Tasks to complete
1. List every object name that the code in the tidymodels forum post below assigns a value to with the `<-` operator.
2. Reproduce the tidymodels forum post below from "# create and" up to and including "fit(data = train)".

═══ Text ═══

I'm creating and fitting a workflow for a lasso regression model in {tidymodels}. The model fits fine, but when I go to predict the test set I get an error saying "the following required column is missing from `new_data`". Tha column ("price") is in both the train and test sets. Is this a bug? What am I missing?
Any help would be greatly appreciated.
# split the data (target variable in house_sales_df is "price")
split <- initial_split(house_sales_df, prop = 0.8)
train <- split %>% training()
test <- split %>% testing()
# create and fit workflow
lasso_prep_recipe <-
recipe(price ~ ., data = train) %>%
step_zv(all_predictors()) %>%
step_normalize(all_numeric())
lasso_model <-
linear_reg(penalty = 0.1, mixture = 1) %>%
set_engine("glmnet")
lasso_workflow <- workflow() %>%
add_recipe(lasso_prep_recipe) %>%
add_model(lasso_model)
lasso_fit <- lasso_workflow %>%
fit(data = train)
# predict test set
predict(lasso_fit, new_data = test)
predict()
results in this error:
Error in `step_normalize()`:
! The following required column is missing from `new_data` in step 'normalize_MXQEf': price.
Backtrace:
1. stats::predict(lasso_fit, new_data = test, type = "numeric")
2. workflows:::predict.workflow(lasso_fit, new_data = test, type = "numeric")

═══ Entries ═══

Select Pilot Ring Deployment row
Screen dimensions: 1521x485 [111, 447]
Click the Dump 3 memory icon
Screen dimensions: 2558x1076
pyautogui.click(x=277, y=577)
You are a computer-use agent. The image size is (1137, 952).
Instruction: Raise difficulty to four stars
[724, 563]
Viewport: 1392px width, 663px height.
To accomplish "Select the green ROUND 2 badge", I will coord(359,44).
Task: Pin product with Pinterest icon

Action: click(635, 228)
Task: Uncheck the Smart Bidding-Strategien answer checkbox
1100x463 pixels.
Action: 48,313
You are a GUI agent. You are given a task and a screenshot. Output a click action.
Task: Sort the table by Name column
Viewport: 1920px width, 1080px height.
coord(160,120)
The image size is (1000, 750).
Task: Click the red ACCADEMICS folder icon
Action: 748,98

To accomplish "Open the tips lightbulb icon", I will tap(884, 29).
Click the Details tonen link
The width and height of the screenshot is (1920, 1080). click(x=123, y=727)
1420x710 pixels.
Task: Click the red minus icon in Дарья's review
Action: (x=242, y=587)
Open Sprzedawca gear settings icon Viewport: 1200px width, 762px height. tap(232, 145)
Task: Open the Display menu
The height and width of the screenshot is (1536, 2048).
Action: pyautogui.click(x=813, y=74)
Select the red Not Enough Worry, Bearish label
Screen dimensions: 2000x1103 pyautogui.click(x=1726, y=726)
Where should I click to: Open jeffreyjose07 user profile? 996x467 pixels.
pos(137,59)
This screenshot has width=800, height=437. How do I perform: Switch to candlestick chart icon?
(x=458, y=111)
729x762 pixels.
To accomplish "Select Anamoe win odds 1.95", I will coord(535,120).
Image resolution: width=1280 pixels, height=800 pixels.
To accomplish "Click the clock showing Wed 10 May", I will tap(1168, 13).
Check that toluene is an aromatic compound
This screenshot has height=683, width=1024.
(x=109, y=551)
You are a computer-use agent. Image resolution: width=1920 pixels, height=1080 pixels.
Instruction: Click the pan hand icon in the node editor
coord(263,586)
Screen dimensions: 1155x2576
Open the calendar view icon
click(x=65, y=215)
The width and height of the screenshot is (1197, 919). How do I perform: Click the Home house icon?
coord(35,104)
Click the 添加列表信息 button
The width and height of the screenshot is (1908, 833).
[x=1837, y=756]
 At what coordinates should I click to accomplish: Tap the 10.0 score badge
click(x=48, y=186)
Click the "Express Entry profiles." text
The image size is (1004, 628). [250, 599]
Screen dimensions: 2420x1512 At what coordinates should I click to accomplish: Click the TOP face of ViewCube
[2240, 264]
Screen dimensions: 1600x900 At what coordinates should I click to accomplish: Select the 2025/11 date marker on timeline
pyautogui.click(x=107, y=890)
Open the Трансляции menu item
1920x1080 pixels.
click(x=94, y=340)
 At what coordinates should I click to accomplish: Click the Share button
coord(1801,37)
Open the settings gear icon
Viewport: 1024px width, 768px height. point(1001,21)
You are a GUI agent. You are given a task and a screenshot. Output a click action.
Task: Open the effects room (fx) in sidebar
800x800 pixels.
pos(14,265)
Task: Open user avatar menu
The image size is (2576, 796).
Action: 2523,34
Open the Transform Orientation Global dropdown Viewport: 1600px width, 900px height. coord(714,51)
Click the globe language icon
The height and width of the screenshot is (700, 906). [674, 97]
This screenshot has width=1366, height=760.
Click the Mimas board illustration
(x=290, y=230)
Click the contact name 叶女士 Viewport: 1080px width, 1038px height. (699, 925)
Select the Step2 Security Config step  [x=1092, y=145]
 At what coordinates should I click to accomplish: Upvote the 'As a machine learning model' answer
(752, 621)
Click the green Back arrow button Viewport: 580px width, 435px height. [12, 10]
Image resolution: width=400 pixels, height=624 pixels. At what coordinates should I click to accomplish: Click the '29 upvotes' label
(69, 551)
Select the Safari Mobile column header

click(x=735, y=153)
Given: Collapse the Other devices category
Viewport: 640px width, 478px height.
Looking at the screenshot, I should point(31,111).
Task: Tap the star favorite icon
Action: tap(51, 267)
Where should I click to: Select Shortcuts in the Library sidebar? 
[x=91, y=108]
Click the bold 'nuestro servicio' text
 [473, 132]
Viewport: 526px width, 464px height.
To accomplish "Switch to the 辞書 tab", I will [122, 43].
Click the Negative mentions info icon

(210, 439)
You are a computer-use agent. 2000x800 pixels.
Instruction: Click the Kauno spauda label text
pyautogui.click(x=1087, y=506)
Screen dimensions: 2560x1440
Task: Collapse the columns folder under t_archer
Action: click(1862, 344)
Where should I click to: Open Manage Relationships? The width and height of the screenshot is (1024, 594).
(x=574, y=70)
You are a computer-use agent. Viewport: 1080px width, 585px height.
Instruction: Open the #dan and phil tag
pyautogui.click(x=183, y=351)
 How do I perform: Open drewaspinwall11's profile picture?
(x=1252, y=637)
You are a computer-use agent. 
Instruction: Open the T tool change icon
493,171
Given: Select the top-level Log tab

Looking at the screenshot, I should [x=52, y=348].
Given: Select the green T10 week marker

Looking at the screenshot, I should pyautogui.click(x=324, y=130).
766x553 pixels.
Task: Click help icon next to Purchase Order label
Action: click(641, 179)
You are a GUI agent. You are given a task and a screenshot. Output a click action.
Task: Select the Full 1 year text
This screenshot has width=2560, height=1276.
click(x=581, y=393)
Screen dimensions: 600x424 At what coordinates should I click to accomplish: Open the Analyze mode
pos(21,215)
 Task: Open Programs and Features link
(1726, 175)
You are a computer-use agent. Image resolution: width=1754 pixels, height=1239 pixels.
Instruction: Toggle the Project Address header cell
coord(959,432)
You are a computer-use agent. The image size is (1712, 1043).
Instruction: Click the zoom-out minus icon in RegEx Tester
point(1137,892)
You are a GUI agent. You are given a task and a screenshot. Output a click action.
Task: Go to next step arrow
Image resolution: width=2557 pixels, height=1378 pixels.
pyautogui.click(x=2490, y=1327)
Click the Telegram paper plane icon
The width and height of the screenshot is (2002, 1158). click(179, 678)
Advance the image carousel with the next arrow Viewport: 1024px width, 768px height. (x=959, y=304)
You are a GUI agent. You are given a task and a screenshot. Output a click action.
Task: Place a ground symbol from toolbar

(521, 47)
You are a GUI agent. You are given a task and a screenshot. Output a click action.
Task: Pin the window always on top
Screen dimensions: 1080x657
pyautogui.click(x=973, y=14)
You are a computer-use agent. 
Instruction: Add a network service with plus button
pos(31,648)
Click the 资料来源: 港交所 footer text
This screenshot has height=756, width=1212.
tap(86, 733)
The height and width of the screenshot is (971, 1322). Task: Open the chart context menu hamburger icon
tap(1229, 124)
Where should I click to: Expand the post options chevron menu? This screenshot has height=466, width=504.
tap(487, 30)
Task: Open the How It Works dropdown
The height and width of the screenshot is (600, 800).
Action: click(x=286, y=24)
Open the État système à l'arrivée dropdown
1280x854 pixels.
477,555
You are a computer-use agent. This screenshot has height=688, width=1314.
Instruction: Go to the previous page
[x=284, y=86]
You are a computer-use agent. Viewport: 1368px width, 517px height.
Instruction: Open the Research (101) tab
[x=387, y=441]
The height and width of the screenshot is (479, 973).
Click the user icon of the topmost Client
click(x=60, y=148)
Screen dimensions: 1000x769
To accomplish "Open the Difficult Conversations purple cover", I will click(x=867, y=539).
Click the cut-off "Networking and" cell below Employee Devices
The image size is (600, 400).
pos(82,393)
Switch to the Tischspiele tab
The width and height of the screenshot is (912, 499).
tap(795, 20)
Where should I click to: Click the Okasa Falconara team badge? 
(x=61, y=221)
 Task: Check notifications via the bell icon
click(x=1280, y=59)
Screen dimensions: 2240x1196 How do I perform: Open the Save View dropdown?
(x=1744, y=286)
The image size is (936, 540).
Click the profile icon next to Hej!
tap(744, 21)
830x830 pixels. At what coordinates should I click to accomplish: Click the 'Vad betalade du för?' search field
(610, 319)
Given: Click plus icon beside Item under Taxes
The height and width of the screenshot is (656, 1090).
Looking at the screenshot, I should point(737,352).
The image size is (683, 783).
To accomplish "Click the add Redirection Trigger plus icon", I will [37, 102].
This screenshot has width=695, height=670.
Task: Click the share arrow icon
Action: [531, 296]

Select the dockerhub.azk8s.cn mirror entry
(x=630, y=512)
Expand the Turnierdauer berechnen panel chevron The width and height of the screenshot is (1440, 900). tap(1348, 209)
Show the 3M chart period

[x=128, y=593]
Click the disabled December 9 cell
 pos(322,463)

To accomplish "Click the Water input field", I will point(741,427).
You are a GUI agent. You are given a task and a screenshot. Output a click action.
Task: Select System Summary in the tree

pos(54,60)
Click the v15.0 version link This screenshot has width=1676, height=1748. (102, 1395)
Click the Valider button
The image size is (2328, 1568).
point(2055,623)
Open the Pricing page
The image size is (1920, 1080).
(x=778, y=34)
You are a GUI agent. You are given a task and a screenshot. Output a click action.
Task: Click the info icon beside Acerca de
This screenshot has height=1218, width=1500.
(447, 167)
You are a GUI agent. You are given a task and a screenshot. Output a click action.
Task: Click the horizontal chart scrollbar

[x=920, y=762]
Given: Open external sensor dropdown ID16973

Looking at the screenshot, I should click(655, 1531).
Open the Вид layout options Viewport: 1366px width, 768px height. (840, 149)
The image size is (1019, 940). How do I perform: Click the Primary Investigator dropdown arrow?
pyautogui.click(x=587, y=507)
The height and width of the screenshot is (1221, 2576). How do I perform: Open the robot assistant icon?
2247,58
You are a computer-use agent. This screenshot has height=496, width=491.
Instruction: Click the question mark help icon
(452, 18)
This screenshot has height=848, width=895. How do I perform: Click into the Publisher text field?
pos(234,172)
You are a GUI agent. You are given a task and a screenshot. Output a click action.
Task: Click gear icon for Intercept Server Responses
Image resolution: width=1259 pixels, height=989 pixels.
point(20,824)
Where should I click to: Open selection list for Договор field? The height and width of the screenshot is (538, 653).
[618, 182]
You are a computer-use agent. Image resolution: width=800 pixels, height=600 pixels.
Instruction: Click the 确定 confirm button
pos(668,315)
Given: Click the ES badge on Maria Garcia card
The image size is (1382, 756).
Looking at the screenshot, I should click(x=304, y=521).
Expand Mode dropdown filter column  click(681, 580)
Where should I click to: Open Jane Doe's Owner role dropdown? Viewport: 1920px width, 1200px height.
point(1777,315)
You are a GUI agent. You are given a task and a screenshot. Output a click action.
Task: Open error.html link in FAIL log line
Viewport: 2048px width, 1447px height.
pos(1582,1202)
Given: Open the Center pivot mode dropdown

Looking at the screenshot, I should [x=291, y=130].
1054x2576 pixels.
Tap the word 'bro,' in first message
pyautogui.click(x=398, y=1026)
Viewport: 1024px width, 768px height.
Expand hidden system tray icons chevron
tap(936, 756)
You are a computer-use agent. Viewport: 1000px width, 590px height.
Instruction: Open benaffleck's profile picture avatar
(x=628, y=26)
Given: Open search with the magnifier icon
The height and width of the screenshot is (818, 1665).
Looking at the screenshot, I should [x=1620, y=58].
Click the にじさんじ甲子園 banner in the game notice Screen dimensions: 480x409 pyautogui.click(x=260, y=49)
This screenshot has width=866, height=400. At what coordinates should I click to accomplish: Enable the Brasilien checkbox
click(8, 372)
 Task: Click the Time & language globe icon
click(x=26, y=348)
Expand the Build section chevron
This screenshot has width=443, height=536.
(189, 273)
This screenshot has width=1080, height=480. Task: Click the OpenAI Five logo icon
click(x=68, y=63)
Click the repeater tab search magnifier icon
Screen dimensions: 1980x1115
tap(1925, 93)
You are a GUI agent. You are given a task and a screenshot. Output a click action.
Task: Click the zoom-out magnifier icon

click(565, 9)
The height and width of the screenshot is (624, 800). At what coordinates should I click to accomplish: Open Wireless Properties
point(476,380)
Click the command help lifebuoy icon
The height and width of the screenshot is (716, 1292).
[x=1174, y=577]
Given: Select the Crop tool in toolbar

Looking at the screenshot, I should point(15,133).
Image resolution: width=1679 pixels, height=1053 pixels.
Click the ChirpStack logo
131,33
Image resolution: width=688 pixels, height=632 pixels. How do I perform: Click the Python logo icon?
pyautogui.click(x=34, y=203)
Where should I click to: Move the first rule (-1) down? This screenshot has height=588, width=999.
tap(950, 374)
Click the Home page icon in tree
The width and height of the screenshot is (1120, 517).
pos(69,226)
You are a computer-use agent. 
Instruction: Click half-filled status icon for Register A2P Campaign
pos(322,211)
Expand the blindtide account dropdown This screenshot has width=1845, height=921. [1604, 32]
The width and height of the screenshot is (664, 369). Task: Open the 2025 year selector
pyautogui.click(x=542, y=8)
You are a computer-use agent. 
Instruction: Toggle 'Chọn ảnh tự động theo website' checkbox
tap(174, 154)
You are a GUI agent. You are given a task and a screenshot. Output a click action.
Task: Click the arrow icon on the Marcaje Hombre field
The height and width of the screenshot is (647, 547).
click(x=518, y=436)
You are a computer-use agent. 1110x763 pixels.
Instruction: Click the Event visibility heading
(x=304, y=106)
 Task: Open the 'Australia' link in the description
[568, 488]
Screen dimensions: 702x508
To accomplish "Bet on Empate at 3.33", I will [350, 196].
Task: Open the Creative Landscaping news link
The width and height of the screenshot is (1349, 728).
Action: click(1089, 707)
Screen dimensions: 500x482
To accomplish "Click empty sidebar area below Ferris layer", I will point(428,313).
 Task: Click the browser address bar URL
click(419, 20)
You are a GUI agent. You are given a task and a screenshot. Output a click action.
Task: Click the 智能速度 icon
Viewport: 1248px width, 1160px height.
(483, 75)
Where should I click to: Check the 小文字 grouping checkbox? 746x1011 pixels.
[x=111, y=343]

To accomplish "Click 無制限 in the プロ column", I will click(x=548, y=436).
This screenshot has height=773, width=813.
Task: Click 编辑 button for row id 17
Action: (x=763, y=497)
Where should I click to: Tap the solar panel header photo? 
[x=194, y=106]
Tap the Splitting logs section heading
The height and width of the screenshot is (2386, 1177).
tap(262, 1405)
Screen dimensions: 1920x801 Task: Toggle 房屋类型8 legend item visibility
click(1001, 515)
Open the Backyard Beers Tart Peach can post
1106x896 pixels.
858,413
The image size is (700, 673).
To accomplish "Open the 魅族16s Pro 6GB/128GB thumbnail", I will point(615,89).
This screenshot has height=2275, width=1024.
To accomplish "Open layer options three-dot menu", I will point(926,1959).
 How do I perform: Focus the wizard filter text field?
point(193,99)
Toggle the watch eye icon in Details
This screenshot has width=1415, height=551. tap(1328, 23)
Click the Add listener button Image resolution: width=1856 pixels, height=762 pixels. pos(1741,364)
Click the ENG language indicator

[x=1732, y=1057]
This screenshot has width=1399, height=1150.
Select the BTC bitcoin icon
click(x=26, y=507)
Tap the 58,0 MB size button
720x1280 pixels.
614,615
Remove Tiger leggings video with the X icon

═══

Expected outputs
1. split, train, test, lasso_prep_recipe, lasso_model, lasso_workflow, lasso_fit

2.
# create and fit workflow
lasso_prep_recipe <-
recipe(price ~ ., data = train) %>%
step_zv(all_predictors()) %>%
step_normalize(all_numeric())
lasso_model <-
linear_reg(penalty = 0.1, mixture = 1) %>%
set_engine("glmnet")
lasso_workflow <- workflow() %>%
add_recipe(lasso_prep_recipe) %>%
add_model(lasso_model)
lasso_fit <- lasso_workflow %>%
fit(data = train)